* Work to complete
Starting from the line containing "527x507 pixels. Task: Open", give again every line through the end of the entries, word for word. Pictures stay out of the copy.

* Data for the task
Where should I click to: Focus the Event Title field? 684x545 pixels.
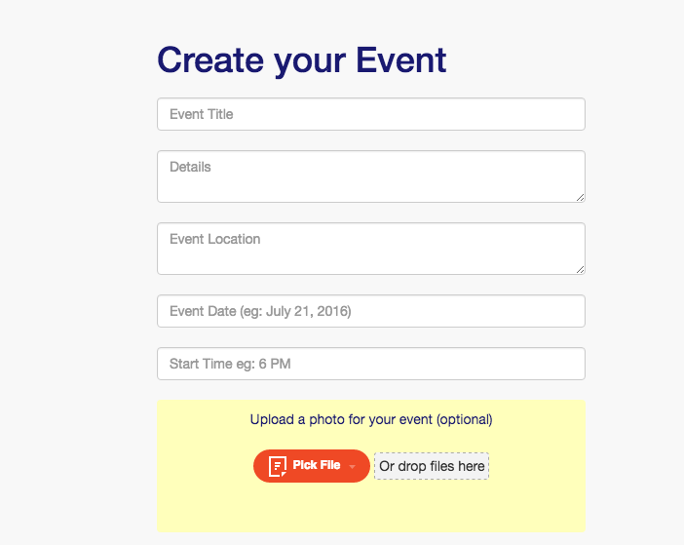[x=370, y=114]
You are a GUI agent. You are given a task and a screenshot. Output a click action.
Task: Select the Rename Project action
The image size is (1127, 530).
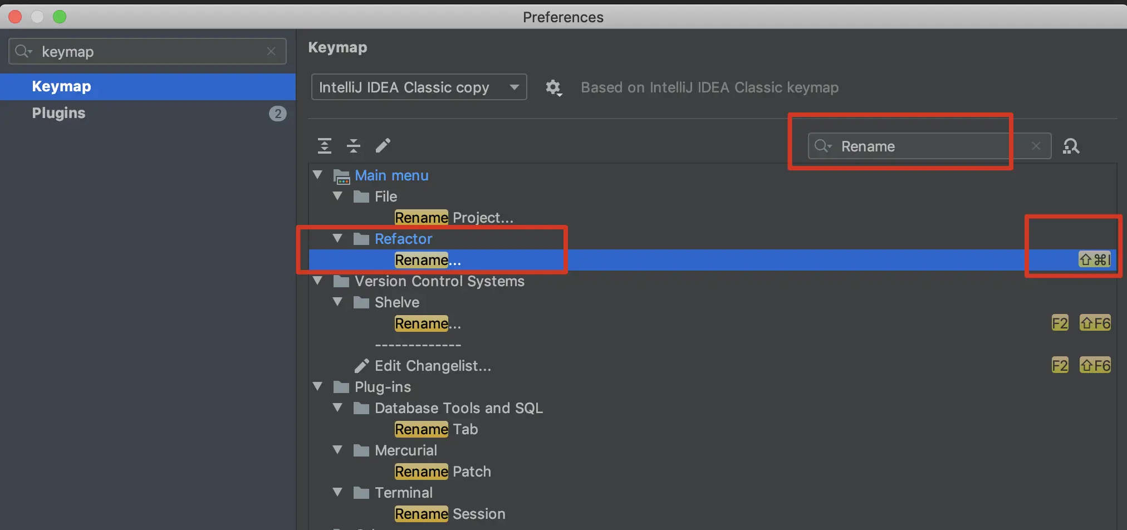454,218
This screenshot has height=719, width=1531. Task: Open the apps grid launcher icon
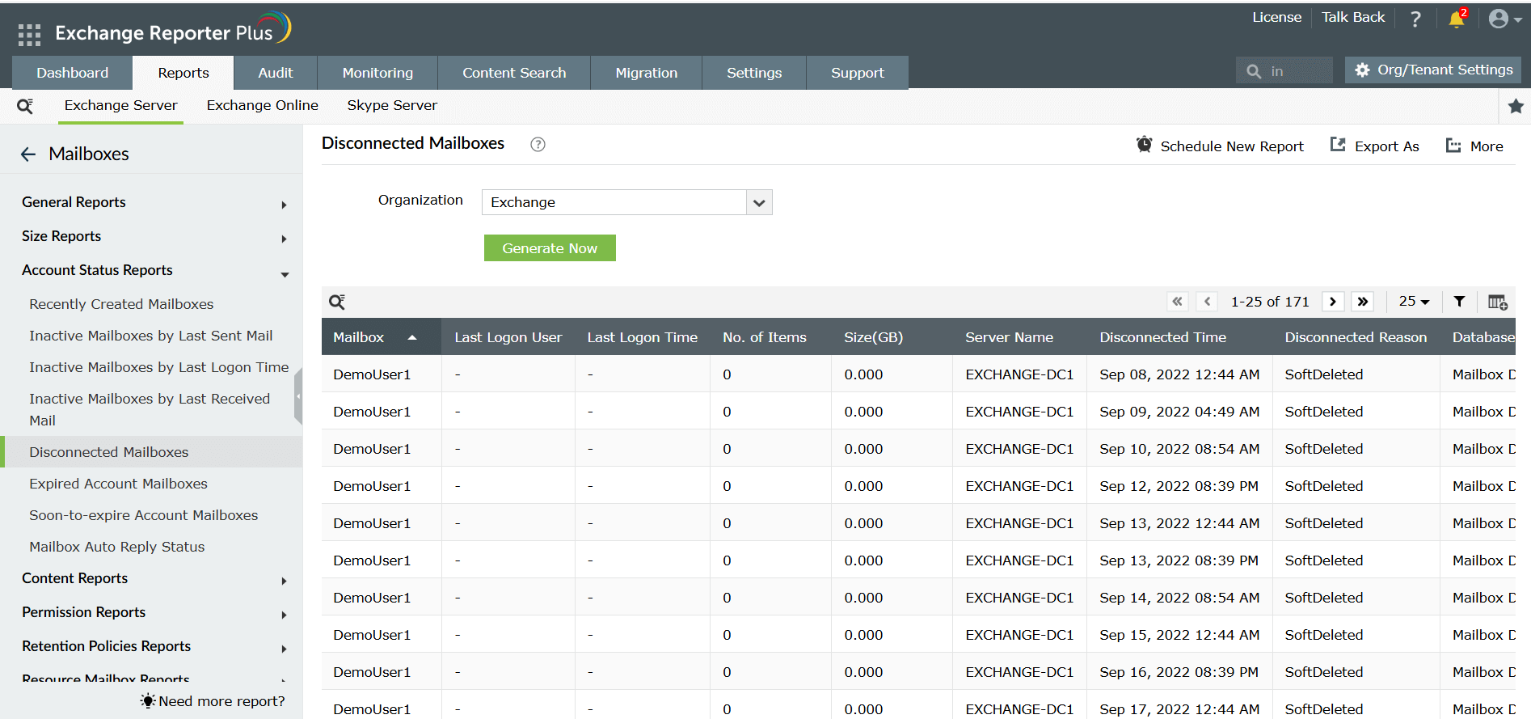pyautogui.click(x=29, y=34)
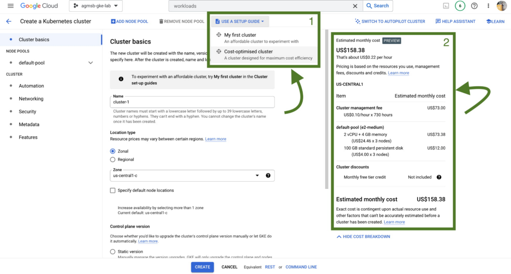Choose the Cost-optimised cluster setup guide
Image resolution: width=511 pixels, height=274 pixels.
(248, 52)
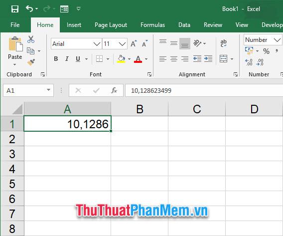Switch to the Formulas tab
This screenshot has width=283, height=236.
152,25
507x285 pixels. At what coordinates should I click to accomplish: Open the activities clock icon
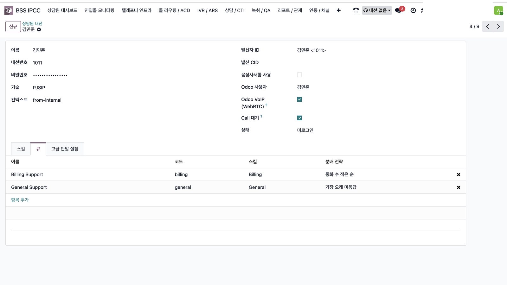(413, 10)
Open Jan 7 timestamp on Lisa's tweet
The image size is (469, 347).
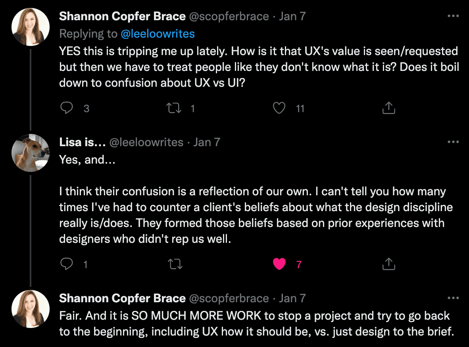pos(206,142)
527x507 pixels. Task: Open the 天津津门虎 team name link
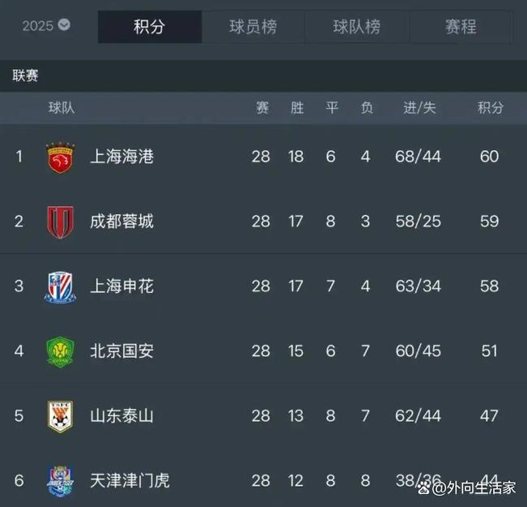(x=130, y=481)
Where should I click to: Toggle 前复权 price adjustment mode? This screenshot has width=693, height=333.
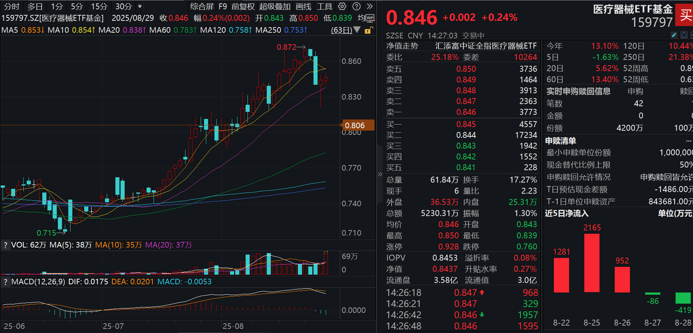[x=243, y=6]
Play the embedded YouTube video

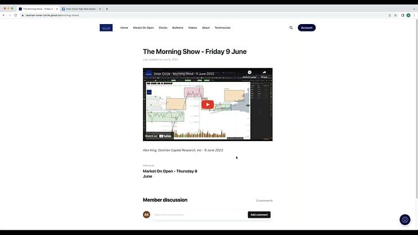pyautogui.click(x=208, y=104)
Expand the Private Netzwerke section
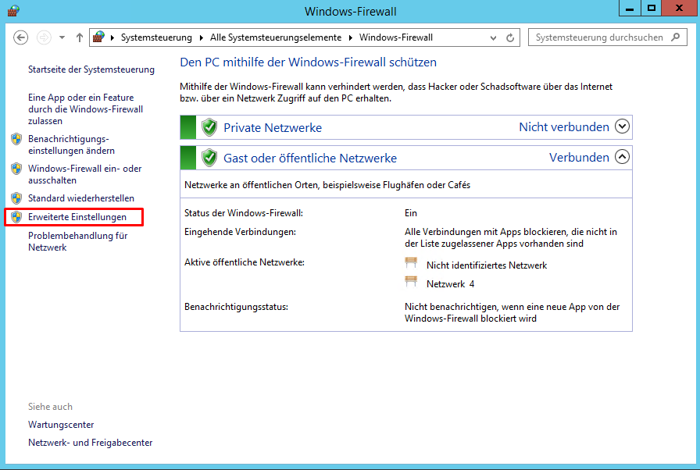 622,126
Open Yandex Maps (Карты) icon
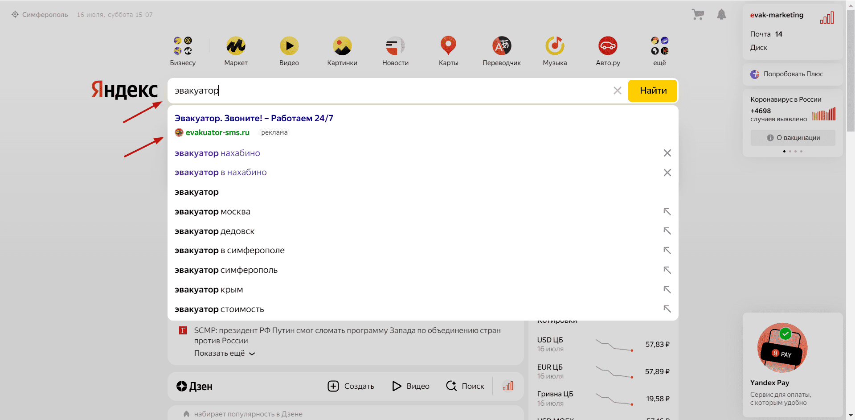855x420 pixels. coord(448,46)
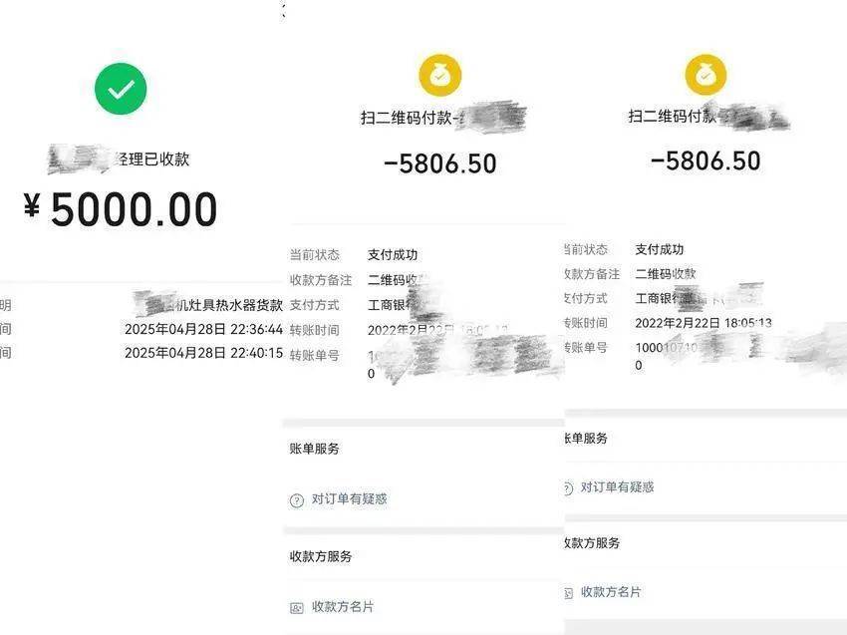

* Output below
527x507 pixels. Task: Open the 天津津门虎 team name link
(x=130, y=481)
Where should I click to: Toggle 前复权 price adjustment mode? This screenshot has width=693, height=333.
[x=243, y=6]
Play the embedded YouTube video

pyautogui.click(x=208, y=104)
Expand the Private Netzwerke section
 622,126
Open Yandex Maps (Карты) icon
855x420 pixels. coord(448,46)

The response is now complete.